■ **Written exercise 1**
Reproduce the passage on preferred shares and dividends from "10. Dividends" up to and including "to year end.".

■ **Page**
──────

In the event of a winding-up or dissolution of the Company whether voluntary or involuntary or for the purposes of a reorganization or otherwise, or upon any distribution of capital, the Series A Redeemable Preferred Shareholders shall be entitled, to the extent of the availability of assets of the Company and in priority to the Common Shareholders, to receive an amount (the “Dissolution Amount”) equal to the sum of (i) the amount initially paid for the Series A Redeemable Preferred Shares, (ii) additional capital contributions paid by the Series A Redeemable Preferred Shareholders, (iii) any accrued and unpaid Fixed Dividends and (iv) the preferred percentage of residual Earnings of the Company, if any in the fiscal year in which winding-up or dissolution occurs, less the Total Dividends previously paid to the holders of the Series A Preferred Shares in respect of such fiscal year and (v) 13% of the cumulative undistributed residual earnings of the Company from inception of the Company through the end of the fiscal year preceding the year in which the winding-up or dissolution occurs provided that the Series A Redeemable Preferred Shareholders shall not be entitled to any further or other right of participation in the assets of the Company.
10. Dividends
During each of the years ended December 31, 2004, 2003 and 2002, fixed dividends of $1,950 were accrued on the Series A Redeemable Preferred Shares. In addition to the regular fixed 5% dividend, the Series A redeemable preferred shareholders are subject to receive a participating dividend calculated based on guidelines established in the Company’s bye-laws. The participating dividend calculation is performed and accrued in the first quarter of the subsequent fiscal year. In this regard, participating dividends of $10,053 and $4,692 were calculated for the fiscal years 2003 and 2002 and paid. During the fourth quarter of 2004, an estimate of the quarterly participating dividend in the amount of $2,100 was declared and paid prior to year end.

──────

■ **Source data**
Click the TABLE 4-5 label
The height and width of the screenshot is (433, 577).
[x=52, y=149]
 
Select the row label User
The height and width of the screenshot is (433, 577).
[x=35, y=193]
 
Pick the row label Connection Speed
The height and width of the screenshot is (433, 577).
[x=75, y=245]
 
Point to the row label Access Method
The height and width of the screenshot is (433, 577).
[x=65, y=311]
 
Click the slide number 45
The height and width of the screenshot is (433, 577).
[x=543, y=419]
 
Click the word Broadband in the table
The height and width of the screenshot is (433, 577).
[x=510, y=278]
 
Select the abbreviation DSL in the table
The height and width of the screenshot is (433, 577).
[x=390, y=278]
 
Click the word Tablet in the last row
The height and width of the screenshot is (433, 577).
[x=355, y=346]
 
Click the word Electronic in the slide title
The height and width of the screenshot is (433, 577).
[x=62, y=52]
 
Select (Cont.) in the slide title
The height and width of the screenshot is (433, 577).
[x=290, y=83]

──────

■ **Written exercise 2**
Convert the lines of the records, from the line with "Click the word Broadband in the table" up to and including the line with "[x=390, y=278]", into a numbered list, leaving out blank lines.

■ **Task solution 1**
10. Dividends
During each of the years ended December 31, 2004, 2003 and 2002, fixed dividends of $1,950 were accrued on the Series A Redeemable Preferred Shares. In addition to the regular fixed 5% dividend, the Series A redeemable preferred shareholders are subject to receive a participating dividend calculated based on guidelines established in the Company’s bye-laws. The participating dividend calculation is performed and accrued in the first quarter of the subsequent fiscal year. In this regard, participating dividends of $10,053 and $4,692 were calculated for the fiscal years 2003 and 2002 and paid. During the fourth quarter of 2004, an estimate of the quarterly participating dividend in the amount of $2,100 was declared and paid prior to year end.

■ **Task solution 2**
1. Click the word Broadband in the table
2. The height and width of the screenshot is (433, 577).
3. [x=510, y=278]
4. Select the abbreviation DSL in the table
5. The height and width of the screenshot is (433, 577).
6. [x=390, y=278]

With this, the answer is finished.